>> begin Records to process

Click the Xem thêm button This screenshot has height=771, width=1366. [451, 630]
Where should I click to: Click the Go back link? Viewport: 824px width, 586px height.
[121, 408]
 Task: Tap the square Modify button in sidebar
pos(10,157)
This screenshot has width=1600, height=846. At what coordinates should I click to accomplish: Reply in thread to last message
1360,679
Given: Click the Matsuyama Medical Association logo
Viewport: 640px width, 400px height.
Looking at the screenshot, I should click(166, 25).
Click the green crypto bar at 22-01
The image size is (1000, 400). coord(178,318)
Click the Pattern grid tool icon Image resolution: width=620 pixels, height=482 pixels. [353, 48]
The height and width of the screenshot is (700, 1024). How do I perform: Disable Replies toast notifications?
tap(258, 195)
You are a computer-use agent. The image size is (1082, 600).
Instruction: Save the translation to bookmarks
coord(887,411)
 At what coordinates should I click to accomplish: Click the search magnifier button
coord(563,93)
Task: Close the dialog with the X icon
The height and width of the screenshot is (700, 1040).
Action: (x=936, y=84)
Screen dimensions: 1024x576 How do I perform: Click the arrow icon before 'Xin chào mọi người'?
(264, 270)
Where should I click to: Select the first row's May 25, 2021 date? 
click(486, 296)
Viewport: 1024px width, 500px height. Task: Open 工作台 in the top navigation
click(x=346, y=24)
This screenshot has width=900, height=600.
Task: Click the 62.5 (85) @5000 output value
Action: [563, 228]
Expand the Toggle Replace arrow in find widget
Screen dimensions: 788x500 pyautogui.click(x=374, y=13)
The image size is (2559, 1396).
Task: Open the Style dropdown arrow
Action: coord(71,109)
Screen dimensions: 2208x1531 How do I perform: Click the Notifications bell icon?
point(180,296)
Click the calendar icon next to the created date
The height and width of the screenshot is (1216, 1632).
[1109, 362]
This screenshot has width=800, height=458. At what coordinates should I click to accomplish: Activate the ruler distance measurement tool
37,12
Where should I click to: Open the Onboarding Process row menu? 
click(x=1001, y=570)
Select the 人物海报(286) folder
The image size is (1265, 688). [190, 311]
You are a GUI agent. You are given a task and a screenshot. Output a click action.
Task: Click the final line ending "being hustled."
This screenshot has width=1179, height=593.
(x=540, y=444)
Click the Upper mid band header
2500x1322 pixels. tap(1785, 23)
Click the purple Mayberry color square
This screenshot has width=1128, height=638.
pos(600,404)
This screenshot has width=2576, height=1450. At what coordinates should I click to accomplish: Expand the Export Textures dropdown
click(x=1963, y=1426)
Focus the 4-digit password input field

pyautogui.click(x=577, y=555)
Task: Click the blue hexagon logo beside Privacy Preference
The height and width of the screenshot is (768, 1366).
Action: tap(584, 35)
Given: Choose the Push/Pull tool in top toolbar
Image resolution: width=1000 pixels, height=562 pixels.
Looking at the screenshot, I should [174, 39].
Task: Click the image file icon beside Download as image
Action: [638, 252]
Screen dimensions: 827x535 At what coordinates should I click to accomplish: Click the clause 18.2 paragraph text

>> end Records to process

Work to be completed
Rename every "Viewport" in the items above to "Window", and give the items again with nothing else changed.

The completed task
Click the Xem thêm button This screenshot has height=771, width=1366. [451, 630]
Where should I click to: Click the Go back link? Window: 824px width, 586px height.
[121, 408]
 Task: Tap the square Modify button in sidebar
pos(10,157)
This screenshot has width=1600, height=846. At what coordinates should I click to accomplish: Reply in thread to last message
1360,679
Given: Click the Matsuyama Medical Association logo
Window: 640px width, 400px height.
Looking at the screenshot, I should click(166, 25).
Click the green crypto bar at 22-01
The image size is (1000, 400). coord(178,318)
Click the Pattern grid tool icon Image resolution: width=620 pixels, height=482 pixels. [353, 48]
The height and width of the screenshot is (700, 1024). How do I perform: Disable Replies toast notifications?
tap(258, 195)
You are a computer-use agent. The image size is (1082, 600).
Instruction: Save the translation to bookmarks
coord(887,411)
 At what coordinates should I click to accomplish: Click the search magnifier button
coord(563,93)
Task: Close the dialog with the X icon
The height and width of the screenshot is (700, 1040).
Action: (x=936, y=84)
Screen dimensions: 1024x576 How do I perform: Click the arrow icon before 'Xin chào mọi người'?
(264, 270)
Where should I click to: Select the first row's May 25, 2021 date? 
click(486, 296)
Window: 1024px width, 500px height. Task: Open 工作台 in the top navigation
click(x=346, y=24)
This screenshot has width=900, height=600.
Task: Click the 62.5 (85) @5000 output value
Action: [563, 228]
Expand the Toggle Replace arrow in find widget
Screen dimensions: 788x500 pyautogui.click(x=374, y=13)
The image size is (2559, 1396).
Task: Open the Style dropdown arrow
Action: coord(71,109)
Screen dimensions: 2208x1531 How do I perform: Click the Notifications bell icon?
point(180,296)
Click the calendar icon next to the created date
The height and width of the screenshot is (1216, 1632).
[1109, 362]
This screenshot has width=800, height=458. At what coordinates should I click to accomplish: Activate the ruler distance measurement tool
37,12
Where should I click to: Open the Onboarding Process row menu? 
click(x=1001, y=570)
Select the 人物海报(286) folder
The image size is (1265, 688). [190, 311]
You are a GUI agent. You are given a task and a screenshot. Output a click action.
Task: Click the final line ending "being hustled."
This screenshot has width=1179, height=593.
(x=540, y=444)
Click the Upper mid band header
2500x1322 pixels. tap(1785, 23)
Click the purple Mayberry color square
This screenshot has width=1128, height=638.
pos(600,404)
This screenshot has width=2576, height=1450. At what coordinates should I click to accomplish: Expand the Export Textures dropdown
click(x=1963, y=1426)
Focus the 4-digit password input field

pyautogui.click(x=577, y=555)
Task: Click the blue hexagon logo beside Privacy Preference
The height and width of the screenshot is (768, 1366).
Action: tap(584, 35)
Given: Choose the Push/Pull tool in top toolbar
Image resolution: width=1000 pixels, height=562 pixels.
Looking at the screenshot, I should [174, 39].
Task: Click the image file icon beside Download as image
Action: [638, 252]
Screen dimensions: 827x535 At what coordinates should I click to accomplish: Click the clause 18.2 paragraph text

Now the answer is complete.